Question: How do I troubleshoot high CPU Load? (Resource Issues)

Content Error or Suggest an Edit

Notice a grammatical error or technical inaccuracy? Let us know; we will give you credit!

Question

Today’s question comes from Facebook!

“Hi folks, how would I go about troubleshooting this high CPU load? Thanks!”

-Awesome facebook user! πŸ˜‰

Depending, this is normal. Why? Because that’s what PHP does. It will take up to 100% CPU usage because it’s a process that isn’t limited to how much of the system’s resources it can use.

Understanding Linux Load Averages

So let’s look at “load average” Your load average is what’s going to tell you your average CPU Load over time, which is what you should be concerned about. You can read more on this awesome article

Brendan Gregg’s Blog – Linux Load Averages: Solving the Mystery

Some interpretations:

If the averages are 0.0, then your system is idle.

If the 1-minute average is higher than the 5 or 15-minute averages, then the load is -increasing.

If the 1-minute average is lower than the 5 or 15-minute averages, then the load is decreasing.

If they are higher than your CPU count, then you might have a performance problem (it depends).

Gregg’s Blog – Linux Load Averages: Solving the Mystery

So now that you know what’s going on with the resources. What’s actually causing the load spike?

Investigating Server and Website Resource Issues

You now have two options, either upgrade your server resources or investigate what is causing the increased load.

1. Understanding Server Resources

As you can see from the htop command in the screenshot, this instance has 1 CPU Core and 2G of memory.
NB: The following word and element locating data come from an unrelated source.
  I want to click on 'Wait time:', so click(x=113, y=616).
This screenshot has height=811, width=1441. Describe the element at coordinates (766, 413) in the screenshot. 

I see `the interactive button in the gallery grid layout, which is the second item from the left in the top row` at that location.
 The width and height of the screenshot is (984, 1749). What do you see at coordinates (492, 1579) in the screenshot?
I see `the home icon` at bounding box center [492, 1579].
Personally, 1 CPU Core and 2G of memory is not the bare minimum I would consider. Even for a single site, I don’t fault this person. This isn’t common knowledge, and again it’s my personal preference.
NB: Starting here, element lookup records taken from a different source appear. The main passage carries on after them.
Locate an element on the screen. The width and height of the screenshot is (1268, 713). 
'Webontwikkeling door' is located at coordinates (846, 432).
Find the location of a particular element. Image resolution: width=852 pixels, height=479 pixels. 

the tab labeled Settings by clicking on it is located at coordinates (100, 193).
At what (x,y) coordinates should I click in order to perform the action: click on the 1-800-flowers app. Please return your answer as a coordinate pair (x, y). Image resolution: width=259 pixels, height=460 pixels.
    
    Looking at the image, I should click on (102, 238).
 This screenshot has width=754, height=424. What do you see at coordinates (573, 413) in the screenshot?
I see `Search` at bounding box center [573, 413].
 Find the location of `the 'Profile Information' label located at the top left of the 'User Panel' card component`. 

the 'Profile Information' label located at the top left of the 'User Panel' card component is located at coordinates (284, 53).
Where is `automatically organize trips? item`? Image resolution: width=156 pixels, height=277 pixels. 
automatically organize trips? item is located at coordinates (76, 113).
However… it’s possible to run a single site or multiple sites on this configuration. You would have to put some considerable effort into making sure you tweak the memory and CPU consumption. Turning off services, tweaking MySQL buffers, etc. Typically the output of time and energy isn’t worth it for me.

I’d simply upgrade to a 2 CPU Core and 2GB or 4GB memory instance. This leaves plenty of room for system services and MySQL/Redis/Memcache for single or multiple sites. But now we’re getting into instance sizing, which is another whole conversation.
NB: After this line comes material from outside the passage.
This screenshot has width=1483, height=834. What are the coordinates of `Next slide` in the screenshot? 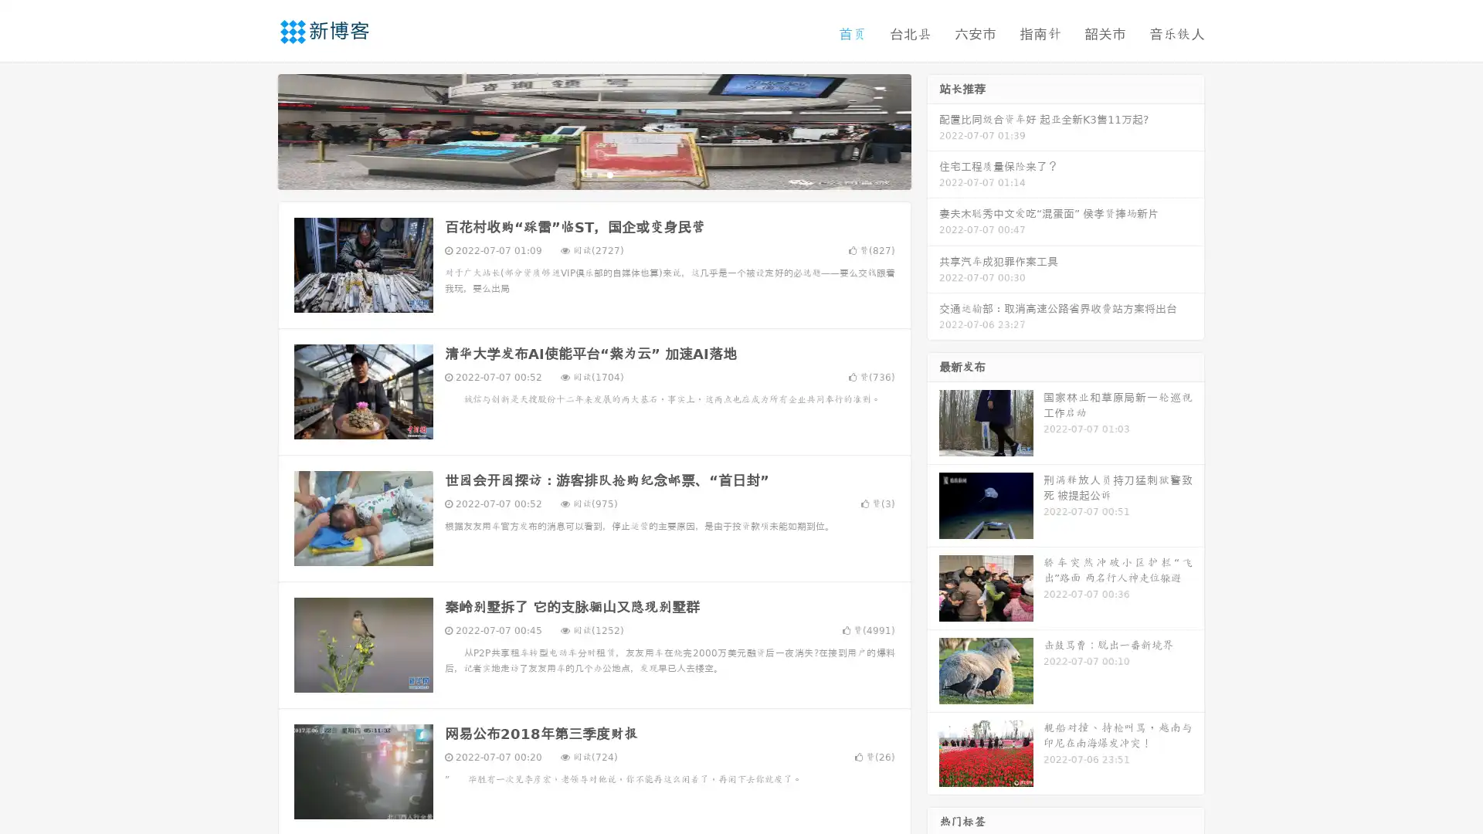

2. Review your Websites Configuration and Resources Consumption

The following is a list that you can use to try to narrow down potential issues with your WordPress site and the increase in resource consumption.

  1. Illegitimate traffic.
  2. Non-performant Code on Action
  3. Non-performant Timed Event Code (WordPress Cron)
  4. A legitimate request.

Let’s go through them all.

a. Illegitimate traffic.

Traffic can become illegitimate if it triggers an increase in resource usage. Enabling rate limiting, blocking requests and enabling security features at the server level is going to save you resources. Specifically, you want to look at the following.

  • Throttle or Block XML-RPC
  • Throttle or block logins (fail2ban).
  • There’s more, but review your access logs to see.

You will also want to check out our Cloudflare guides which can provide some much-needed protection before requests make it to your site and server.

b. Non-performant Code on Action

Any action towards your WordPress site can initiate functions that may trigger a resource spike. This can be the case for logged-in or logged-out users.

For logged-in users, you can test this with the Query Monitor plugin. Note that this plugin can cause increased loading times on your browser, site and server. The Query Monitor only works when you’re logged in, and won’t track requests from non-logged-in users or WordPress cron actions. So you’ll have to try replicating the actions that you think might be causing an increase in resource usage.

Once you’ve found the specific action, you can use the Query Monitor plugin to dig further into PHP functions, database queries, and outside API requests that might be slowing down requests or spiking resources.

If the issue is related to a plugin, you can screenshot the specific function or query and send it to the developer for review.

c. Non-performant Timed Event Code (WordPress Cron)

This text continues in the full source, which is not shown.